<<<<

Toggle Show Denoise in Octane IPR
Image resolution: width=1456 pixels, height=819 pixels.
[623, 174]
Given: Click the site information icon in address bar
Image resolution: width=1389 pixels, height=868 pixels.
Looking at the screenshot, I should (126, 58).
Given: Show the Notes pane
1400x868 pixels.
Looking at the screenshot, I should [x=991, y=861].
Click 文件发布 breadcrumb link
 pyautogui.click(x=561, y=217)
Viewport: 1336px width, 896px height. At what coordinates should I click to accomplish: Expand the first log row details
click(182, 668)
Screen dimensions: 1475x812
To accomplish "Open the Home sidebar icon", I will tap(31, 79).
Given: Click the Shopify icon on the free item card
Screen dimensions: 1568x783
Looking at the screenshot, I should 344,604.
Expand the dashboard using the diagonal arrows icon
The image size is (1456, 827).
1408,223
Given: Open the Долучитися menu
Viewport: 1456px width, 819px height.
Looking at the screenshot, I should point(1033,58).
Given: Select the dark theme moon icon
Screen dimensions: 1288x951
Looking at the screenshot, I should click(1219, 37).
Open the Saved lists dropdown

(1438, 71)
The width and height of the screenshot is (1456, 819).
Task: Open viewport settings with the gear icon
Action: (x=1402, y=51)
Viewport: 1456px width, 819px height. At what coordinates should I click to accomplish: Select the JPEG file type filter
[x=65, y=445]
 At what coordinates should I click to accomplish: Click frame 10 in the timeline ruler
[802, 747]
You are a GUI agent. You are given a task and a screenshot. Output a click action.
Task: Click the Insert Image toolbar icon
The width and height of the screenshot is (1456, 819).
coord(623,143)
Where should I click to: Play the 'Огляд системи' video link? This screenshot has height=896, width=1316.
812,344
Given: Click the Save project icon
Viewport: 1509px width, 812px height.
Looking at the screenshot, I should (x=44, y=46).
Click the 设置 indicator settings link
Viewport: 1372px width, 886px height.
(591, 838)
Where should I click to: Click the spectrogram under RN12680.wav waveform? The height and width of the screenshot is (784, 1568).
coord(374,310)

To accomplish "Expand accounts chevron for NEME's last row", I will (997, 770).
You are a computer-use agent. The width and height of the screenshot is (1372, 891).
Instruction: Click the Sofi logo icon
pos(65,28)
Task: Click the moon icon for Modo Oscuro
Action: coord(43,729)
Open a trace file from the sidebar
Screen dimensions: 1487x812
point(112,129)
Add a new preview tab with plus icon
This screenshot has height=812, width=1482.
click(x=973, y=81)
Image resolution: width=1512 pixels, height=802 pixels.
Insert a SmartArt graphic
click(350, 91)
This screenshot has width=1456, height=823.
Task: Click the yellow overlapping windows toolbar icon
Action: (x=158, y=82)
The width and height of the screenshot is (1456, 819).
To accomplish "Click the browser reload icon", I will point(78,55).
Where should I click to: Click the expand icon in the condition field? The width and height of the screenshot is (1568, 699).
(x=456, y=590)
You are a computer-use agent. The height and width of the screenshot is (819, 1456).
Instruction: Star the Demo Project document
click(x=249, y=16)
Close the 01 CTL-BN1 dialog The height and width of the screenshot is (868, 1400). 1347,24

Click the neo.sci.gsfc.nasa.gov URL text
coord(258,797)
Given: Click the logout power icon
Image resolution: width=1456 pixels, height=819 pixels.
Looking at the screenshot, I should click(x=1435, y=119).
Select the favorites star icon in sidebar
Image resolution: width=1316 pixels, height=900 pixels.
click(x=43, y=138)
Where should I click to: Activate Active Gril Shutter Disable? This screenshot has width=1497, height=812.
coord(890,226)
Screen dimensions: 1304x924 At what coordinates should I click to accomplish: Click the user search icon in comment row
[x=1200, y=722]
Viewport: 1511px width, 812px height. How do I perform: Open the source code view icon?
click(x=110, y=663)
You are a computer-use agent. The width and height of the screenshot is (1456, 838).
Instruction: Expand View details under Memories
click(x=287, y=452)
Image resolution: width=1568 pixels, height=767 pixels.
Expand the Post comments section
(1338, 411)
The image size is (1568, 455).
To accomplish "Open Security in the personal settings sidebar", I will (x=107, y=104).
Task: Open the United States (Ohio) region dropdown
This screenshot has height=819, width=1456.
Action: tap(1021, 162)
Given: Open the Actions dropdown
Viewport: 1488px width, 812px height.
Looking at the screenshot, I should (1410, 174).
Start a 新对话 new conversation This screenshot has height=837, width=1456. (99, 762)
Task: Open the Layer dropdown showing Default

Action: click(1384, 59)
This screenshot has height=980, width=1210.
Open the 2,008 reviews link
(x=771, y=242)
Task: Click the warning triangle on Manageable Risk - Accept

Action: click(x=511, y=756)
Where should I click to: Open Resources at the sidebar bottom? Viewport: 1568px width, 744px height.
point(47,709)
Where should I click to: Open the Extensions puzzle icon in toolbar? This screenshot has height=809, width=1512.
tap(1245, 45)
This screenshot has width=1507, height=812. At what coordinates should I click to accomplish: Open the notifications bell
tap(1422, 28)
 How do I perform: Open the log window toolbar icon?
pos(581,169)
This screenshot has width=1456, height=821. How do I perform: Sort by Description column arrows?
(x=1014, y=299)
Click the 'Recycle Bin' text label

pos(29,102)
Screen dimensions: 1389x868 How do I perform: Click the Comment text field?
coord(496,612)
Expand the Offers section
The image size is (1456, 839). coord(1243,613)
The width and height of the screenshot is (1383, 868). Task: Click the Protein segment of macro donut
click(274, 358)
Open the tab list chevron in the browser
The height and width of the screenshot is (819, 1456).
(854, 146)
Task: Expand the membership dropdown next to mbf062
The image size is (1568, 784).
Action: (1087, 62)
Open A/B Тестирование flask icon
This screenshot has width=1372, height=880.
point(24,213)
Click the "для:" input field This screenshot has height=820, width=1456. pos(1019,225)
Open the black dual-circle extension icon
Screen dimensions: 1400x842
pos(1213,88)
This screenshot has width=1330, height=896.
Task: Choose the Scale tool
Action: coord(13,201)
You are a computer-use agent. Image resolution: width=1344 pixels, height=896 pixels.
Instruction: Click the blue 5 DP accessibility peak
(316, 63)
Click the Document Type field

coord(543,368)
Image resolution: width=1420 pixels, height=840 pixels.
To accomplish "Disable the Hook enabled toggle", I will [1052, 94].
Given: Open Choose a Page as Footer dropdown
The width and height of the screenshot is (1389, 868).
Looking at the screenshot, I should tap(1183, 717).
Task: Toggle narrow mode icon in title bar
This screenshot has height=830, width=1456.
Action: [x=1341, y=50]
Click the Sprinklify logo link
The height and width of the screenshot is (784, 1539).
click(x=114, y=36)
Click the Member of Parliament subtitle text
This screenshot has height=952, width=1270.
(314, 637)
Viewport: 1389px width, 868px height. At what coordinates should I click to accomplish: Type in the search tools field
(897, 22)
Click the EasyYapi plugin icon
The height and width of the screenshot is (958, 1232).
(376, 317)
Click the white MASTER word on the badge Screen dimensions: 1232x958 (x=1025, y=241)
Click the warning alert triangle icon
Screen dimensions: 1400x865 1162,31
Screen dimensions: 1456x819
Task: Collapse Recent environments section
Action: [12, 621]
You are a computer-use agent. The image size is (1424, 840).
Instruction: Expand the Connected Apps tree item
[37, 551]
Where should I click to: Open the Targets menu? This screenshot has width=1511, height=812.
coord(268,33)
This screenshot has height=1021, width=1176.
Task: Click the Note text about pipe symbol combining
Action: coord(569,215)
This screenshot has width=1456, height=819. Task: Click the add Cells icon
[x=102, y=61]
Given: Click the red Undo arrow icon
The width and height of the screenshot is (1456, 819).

>>>>

WHAT TO PRODUCE
Above are the records. Copy the lines beginning at the one that has "Viewport: 1509px width, 812px height." and ending with the one that has "Close the 01", unchanged.

SOLUTION FOR THIS TASK
Viewport: 1509px width, 812px height.
Looking at the screenshot, I should (x=44, y=46).
Click the 设置 indicator settings link
Viewport: 1372px width, 886px height.
(591, 838)
Where should I click to: Click the spectrogram under RN12680.wav waveform? The height and width of the screenshot is (784, 1568).
coord(374,310)

To accomplish "Expand accounts chevron for NEME's last row", I will (997, 770).
You are a computer-use agent. The width and height of the screenshot is (1372, 891).
Instruction: Click the Sofi logo icon
pos(65,28)
Task: Click the moon icon for Modo Oscuro
Action: coord(43,729)
Open a trace file from the sidebar
Screen dimensions: 1487x812
point(112,129)
Add a new preview tab with plus icon
This screenshot has height=812, width=1482.
click(x=973, y=81)
Image resolution: width=1512 pixels, height=802 pixels.
Insert a SmartArt graphic
click(350, 91)
This screenshot has width=1456, height=823.
Task: Click the yellow overlapping windows toolbar icon
Action: (x=158, y=82)
The width and height of the screenshot is (1456, 819).
To accomplish "Click the browser reload icon", I will point(78,55).
Where should I click to: Click the expand icon in the condition field? The width and height of the screenshot is (1568, 699).
(x=456, y=590)
You are a computer-use agent. The height and width of the screenshot is (819, 1456).
Instruction: Star the Demo Project document
click(x=249, y=16)
Close the 01 CTL-BN1 dialog The height and width of the screenshot is (868, 1400). 1347,24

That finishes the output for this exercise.